Re: [CDO] Dispatch of CDO Notifications [message #631867 is a reply to message #631678] Sat, 09 October 2010 11:24 Go to previous message
Markus Barchfeld is currently offline Markus BarchfeldFriend
Messages: 27
Registered: July 2009
Junior Member
Hi,

I have created an enhancement proposal, see
https://bugs.eclipse.org/bugs/show_bug.cgi?id=327387


> For the "opposite" issue, is it possible that you file a bugzilla with a
> test case that can run in our test framework? There are lots of examples
> in org.eclipse.emf.cdo.tests.
It is a more or less a feature, because only the last change delta is
considered.


> Regarding the "one notification for each single feature delta and that
> in the original order" I'm rather reluctant to see that very desirable.
> If a client calls the sequence a.x=7; a.x=5 in a loop with 1000
> iterations that would mean that we transfer 2000 useless feature deltas
> through the network in all directions.

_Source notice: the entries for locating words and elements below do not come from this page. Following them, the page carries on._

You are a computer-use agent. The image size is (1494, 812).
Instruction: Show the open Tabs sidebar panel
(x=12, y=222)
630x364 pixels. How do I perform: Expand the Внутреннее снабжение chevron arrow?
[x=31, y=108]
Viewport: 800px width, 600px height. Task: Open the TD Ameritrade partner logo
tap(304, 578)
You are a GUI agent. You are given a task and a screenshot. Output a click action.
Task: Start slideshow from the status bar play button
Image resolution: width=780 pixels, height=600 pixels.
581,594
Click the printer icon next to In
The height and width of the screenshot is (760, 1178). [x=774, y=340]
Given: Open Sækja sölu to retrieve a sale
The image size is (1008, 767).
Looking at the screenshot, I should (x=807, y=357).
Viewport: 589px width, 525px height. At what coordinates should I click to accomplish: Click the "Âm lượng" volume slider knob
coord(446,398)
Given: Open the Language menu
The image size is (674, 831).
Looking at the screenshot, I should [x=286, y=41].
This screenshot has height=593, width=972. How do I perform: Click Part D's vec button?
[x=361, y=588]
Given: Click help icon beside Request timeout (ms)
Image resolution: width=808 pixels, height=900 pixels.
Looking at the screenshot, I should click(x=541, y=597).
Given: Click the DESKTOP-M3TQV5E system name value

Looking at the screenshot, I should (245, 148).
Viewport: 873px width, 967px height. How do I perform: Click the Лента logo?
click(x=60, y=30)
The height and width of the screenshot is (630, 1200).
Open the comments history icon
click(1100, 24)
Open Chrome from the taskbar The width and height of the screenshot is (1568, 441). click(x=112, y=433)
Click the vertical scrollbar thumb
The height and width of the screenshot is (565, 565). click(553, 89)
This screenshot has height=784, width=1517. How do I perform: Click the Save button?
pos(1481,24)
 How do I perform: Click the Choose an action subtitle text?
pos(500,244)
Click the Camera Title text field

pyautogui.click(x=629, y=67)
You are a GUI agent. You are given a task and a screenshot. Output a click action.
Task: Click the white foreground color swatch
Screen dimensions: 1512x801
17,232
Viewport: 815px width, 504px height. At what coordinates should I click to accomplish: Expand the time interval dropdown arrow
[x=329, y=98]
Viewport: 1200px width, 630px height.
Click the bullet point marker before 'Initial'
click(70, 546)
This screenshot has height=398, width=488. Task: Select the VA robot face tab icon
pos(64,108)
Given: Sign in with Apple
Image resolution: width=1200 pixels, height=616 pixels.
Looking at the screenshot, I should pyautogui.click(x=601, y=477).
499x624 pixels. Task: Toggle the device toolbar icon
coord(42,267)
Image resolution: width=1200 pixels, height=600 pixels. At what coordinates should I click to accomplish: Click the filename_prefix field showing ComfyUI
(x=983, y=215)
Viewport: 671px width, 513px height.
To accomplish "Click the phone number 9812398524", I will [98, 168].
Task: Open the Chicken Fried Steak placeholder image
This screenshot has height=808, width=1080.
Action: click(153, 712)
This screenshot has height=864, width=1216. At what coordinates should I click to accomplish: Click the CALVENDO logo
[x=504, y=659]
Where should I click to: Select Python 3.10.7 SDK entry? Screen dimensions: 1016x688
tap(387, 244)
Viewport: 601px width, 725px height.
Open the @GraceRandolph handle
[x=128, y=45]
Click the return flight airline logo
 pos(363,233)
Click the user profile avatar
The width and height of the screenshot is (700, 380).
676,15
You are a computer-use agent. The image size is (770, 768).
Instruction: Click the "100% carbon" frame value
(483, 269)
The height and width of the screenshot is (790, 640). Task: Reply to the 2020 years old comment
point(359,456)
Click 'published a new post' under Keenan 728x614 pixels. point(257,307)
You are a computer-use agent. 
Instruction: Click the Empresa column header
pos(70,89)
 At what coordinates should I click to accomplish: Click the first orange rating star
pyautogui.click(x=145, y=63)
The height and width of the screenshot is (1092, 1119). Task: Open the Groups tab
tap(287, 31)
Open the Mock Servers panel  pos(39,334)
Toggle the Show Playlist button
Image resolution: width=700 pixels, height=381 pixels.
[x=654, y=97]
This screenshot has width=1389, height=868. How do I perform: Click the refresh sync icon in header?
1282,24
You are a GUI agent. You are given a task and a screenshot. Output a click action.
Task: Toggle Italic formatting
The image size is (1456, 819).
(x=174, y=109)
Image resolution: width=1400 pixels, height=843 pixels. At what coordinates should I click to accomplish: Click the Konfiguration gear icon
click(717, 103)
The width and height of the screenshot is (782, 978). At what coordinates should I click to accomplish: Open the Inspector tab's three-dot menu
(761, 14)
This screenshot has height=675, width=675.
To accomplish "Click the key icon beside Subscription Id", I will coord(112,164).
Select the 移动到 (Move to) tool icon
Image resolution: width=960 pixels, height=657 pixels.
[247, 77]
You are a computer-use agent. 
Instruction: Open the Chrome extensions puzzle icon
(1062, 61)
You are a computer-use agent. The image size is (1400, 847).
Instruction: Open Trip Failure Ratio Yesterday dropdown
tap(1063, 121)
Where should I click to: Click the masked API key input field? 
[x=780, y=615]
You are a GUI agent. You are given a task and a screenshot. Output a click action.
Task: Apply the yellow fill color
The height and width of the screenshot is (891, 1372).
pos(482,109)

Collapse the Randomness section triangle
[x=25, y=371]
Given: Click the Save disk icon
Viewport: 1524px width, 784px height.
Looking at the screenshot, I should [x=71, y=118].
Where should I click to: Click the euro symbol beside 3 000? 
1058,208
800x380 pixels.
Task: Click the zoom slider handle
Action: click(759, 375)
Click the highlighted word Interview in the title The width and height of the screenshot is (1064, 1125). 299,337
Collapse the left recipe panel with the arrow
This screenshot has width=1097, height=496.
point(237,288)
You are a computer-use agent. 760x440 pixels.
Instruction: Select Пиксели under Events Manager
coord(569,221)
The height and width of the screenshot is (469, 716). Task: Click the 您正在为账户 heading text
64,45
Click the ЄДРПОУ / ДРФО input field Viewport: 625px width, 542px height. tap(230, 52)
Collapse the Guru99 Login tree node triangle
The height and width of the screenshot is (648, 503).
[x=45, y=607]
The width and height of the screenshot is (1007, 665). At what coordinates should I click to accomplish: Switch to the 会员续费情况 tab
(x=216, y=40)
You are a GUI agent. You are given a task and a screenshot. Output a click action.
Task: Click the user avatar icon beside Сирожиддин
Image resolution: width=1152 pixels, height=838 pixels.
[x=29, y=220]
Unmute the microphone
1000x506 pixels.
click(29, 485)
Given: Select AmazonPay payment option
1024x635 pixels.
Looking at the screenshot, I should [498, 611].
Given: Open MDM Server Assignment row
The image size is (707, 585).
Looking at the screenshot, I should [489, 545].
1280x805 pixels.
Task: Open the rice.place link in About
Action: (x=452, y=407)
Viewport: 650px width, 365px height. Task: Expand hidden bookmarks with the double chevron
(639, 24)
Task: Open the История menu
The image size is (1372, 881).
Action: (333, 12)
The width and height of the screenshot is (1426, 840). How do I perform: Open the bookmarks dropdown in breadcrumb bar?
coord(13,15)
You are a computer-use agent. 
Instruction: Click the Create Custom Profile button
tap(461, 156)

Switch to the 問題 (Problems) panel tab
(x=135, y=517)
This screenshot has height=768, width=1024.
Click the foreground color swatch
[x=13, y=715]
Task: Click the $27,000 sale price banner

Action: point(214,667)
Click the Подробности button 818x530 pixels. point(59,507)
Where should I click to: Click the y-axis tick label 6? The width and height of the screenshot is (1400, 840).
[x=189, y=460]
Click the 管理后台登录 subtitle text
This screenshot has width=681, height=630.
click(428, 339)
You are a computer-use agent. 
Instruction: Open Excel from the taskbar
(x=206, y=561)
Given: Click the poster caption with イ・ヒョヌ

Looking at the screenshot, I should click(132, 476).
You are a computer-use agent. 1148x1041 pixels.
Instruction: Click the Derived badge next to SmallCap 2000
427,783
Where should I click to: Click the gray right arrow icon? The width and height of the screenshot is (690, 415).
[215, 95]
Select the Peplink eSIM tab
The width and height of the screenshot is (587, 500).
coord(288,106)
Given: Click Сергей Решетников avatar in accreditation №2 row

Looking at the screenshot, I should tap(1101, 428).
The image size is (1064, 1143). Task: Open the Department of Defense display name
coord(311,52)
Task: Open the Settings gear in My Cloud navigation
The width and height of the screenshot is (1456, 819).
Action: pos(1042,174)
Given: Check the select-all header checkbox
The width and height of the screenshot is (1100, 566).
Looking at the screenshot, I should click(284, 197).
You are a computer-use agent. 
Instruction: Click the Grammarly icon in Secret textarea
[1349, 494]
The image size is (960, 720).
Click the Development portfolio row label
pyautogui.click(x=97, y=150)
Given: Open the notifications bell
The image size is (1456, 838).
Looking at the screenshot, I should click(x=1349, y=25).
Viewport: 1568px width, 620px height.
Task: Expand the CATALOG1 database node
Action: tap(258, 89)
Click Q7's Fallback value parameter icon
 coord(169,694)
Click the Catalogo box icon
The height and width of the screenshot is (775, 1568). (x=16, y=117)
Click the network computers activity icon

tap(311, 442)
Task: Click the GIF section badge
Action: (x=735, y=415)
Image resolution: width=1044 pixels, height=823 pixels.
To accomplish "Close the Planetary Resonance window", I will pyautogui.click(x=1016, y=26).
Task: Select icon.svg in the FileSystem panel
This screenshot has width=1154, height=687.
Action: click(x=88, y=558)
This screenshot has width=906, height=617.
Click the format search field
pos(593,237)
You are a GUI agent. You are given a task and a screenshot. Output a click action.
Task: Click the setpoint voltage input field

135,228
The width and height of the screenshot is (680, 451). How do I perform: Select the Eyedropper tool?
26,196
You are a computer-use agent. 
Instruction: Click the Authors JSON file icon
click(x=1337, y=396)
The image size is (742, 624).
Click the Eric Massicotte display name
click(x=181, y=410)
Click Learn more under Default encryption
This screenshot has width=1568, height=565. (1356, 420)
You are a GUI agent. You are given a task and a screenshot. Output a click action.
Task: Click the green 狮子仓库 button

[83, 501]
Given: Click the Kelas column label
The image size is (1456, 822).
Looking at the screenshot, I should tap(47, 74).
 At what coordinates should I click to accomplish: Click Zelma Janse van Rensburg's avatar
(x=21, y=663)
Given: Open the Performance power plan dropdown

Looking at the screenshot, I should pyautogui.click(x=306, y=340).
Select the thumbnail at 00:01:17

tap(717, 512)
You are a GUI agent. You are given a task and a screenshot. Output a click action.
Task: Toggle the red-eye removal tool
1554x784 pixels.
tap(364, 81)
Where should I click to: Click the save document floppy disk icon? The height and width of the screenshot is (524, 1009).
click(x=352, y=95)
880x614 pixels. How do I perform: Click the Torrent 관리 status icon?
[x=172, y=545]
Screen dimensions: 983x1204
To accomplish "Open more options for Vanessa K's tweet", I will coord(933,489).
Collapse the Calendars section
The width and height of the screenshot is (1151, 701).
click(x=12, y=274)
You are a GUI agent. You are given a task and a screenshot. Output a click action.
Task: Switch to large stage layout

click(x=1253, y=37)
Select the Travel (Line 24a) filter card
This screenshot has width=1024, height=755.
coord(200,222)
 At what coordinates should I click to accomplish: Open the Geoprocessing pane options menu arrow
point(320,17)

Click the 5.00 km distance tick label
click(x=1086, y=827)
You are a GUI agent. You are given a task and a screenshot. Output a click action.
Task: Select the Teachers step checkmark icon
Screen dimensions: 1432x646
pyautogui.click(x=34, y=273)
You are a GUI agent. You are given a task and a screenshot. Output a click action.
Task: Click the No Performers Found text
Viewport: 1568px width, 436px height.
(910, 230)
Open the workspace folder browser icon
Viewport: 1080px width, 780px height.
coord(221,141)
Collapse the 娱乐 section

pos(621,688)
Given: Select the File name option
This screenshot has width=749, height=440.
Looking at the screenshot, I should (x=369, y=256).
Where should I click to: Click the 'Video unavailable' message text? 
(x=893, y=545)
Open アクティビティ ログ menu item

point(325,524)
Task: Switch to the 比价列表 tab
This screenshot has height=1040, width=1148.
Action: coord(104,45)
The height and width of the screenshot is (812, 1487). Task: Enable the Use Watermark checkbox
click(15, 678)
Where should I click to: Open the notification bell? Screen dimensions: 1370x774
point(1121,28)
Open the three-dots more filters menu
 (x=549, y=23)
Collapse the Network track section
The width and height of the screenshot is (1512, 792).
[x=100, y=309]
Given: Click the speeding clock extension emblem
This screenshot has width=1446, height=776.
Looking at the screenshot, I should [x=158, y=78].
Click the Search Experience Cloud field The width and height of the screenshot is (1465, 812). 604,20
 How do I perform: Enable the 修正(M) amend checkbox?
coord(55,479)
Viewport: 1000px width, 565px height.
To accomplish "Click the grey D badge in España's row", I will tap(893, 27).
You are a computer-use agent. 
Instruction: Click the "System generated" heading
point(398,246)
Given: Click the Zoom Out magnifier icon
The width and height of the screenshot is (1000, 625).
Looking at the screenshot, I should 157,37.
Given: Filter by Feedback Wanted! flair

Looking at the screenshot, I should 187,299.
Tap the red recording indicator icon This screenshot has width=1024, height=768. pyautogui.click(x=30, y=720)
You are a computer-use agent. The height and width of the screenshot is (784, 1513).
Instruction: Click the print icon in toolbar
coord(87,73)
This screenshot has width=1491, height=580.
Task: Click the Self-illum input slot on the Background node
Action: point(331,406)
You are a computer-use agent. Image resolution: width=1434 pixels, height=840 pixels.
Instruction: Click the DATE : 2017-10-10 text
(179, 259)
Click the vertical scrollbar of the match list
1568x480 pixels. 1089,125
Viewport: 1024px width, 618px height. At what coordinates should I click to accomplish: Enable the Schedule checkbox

We have spent considerable effort
> to optimize the storage and transfer of change sets as much as possible.
> I would rather suggest that you use only the information from the
> notification and not the underlying notifier, as that is not thread-safe
> anyway.
Maybe there could be both: the regular mode being the optimized way and
a "compatibility mode" to support legacy code.